**Goal:**
Quote the entries word for word, beginning at the line that has "The width and height of the screenshot is (457, 390)." and stopping after the line that has "click(73, 996)". Leave the pictures out.

**Dataset extract:**

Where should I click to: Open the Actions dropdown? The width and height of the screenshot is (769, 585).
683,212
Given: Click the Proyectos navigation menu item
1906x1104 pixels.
--
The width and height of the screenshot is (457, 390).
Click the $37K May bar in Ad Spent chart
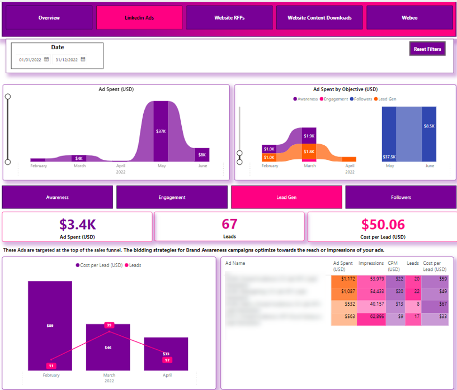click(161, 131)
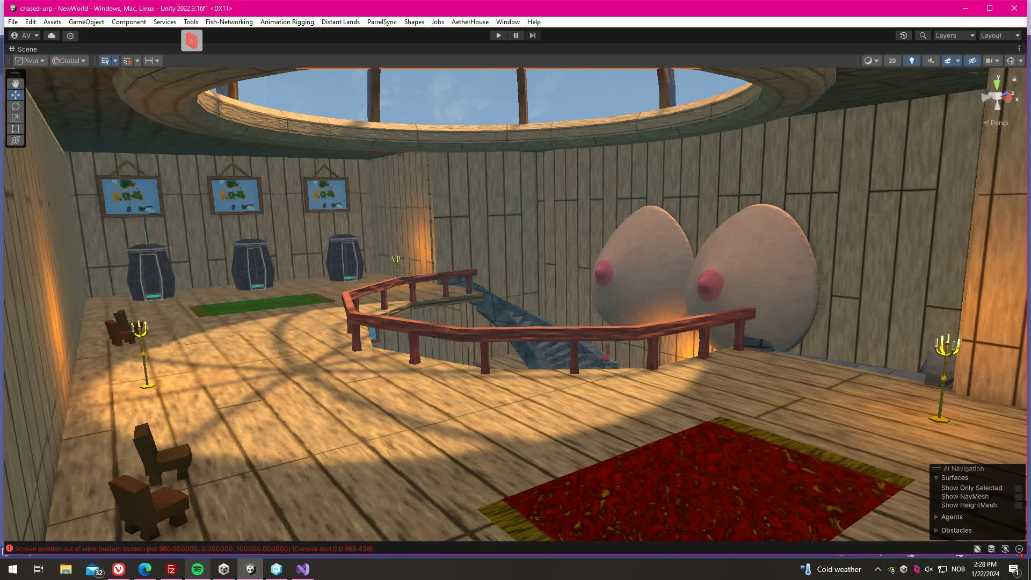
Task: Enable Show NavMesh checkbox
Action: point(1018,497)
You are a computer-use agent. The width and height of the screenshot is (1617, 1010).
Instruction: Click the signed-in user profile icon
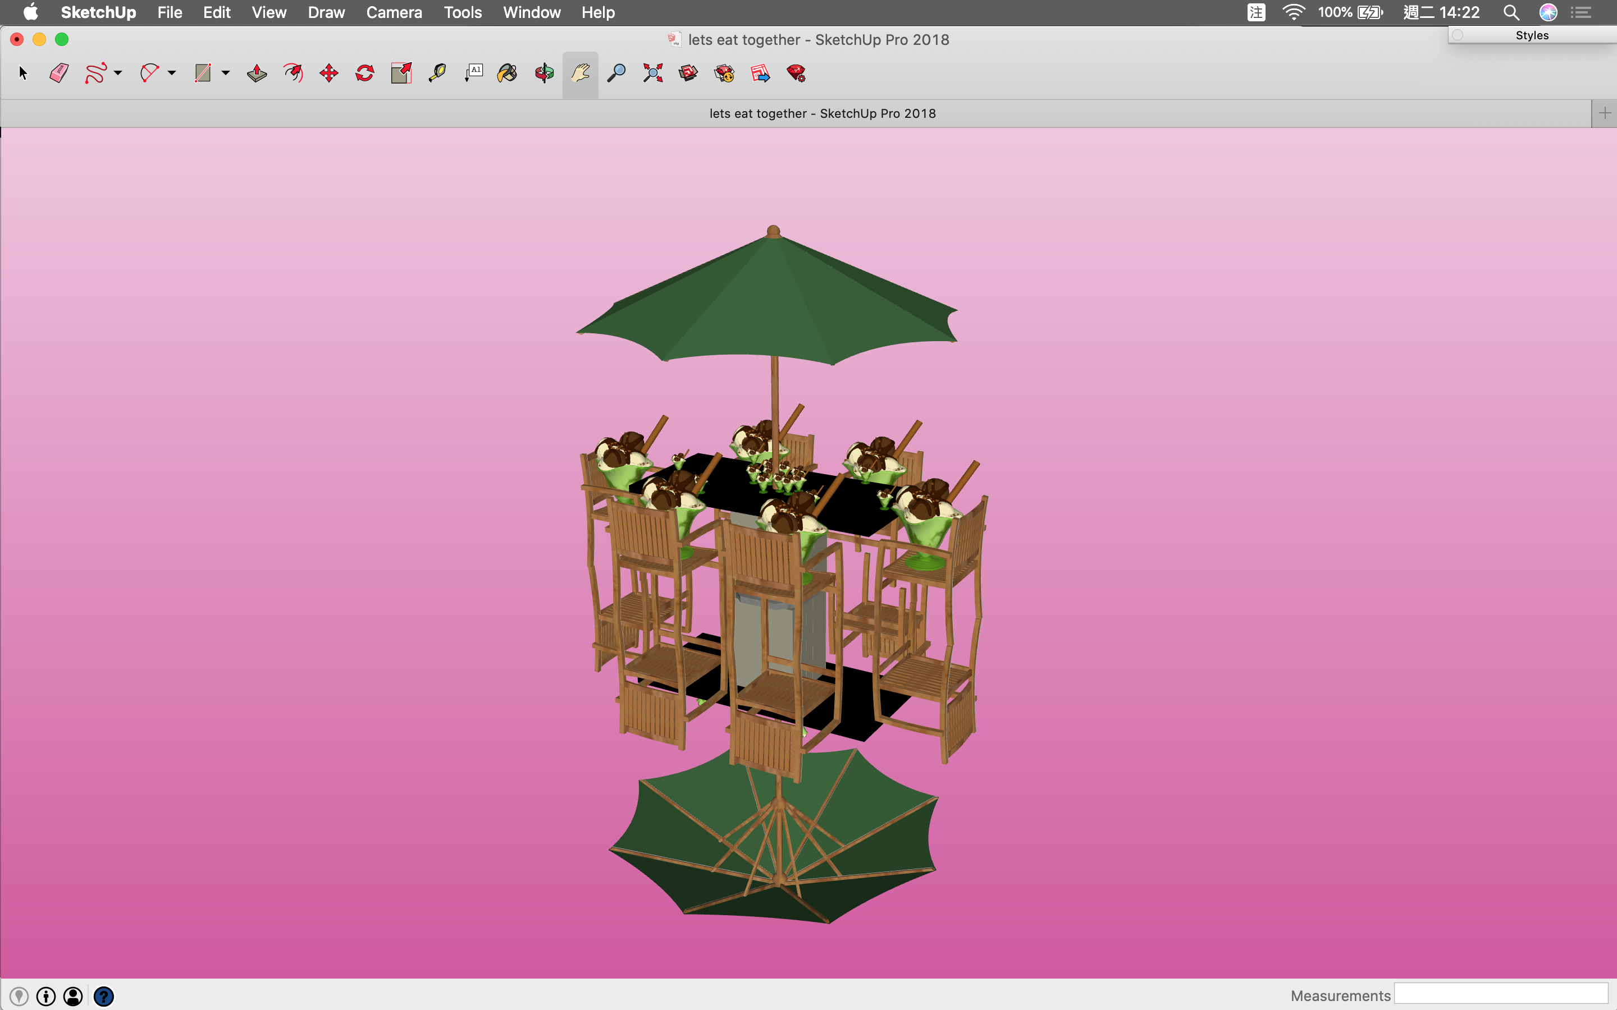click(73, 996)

**Solved problem:**
The width and height of the screenshot is (457, 390).
Click the $37K May bar in Ad Spent chart
click(161, 131)
Task: Enable Show NavMesh checkbox
Action: point(1018,497)
You are a computer-use agent. The width and height of the screenshot is (1617, 1010).
Instruction: Click the signed-in user profile icon
click(73, 996)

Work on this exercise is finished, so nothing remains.